▸ **What to produce**
Beneath this task are records; print exactly the stretch of them from the line with "Given: Click the" through the line with "Move Publish panel", both ends included.

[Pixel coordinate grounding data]
---+---

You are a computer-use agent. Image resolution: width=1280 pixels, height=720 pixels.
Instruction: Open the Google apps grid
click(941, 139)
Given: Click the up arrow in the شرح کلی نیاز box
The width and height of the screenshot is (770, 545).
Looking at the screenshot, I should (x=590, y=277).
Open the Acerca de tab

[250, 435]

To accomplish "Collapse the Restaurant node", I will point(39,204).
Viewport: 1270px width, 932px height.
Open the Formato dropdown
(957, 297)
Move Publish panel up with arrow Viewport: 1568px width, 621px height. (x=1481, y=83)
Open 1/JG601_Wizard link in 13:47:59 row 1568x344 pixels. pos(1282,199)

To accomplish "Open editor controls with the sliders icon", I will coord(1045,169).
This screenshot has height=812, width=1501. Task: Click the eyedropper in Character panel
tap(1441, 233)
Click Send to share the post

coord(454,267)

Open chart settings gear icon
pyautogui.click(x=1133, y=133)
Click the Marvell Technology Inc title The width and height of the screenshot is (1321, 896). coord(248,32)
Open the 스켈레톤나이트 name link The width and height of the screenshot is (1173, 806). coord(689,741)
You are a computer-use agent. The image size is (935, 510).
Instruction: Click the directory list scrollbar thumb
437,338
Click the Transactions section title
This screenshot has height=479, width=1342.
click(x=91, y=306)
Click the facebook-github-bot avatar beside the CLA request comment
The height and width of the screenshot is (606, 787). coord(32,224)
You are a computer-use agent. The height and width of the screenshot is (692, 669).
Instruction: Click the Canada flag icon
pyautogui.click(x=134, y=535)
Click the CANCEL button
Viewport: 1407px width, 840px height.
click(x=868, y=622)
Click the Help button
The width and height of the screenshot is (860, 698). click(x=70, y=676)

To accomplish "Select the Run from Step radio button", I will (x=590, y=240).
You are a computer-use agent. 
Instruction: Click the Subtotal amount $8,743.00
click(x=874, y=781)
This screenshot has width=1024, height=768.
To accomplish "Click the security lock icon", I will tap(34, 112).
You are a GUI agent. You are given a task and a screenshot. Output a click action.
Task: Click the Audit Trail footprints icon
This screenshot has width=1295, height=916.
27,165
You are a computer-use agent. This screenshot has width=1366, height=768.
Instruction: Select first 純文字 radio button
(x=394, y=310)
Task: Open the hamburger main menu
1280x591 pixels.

---+---

▸ **Written response**
Given: Click the up arrow in the شرح کلی نیاز box
The width and height of the screenshot is (770, 545).
Looking at the screenshot, I should (x=590, y=277).
Open the Acerca de tab

[250, 435]

To accomplish "Collapse the Restaurant node", I will point(39,204).
Viewport: 1270px width, 932px height.
Open the Formato dropdown
(957, 297)
Move Publish panel up with arrow Viewport: 1568px width, 621px height. (x=1481, y=83)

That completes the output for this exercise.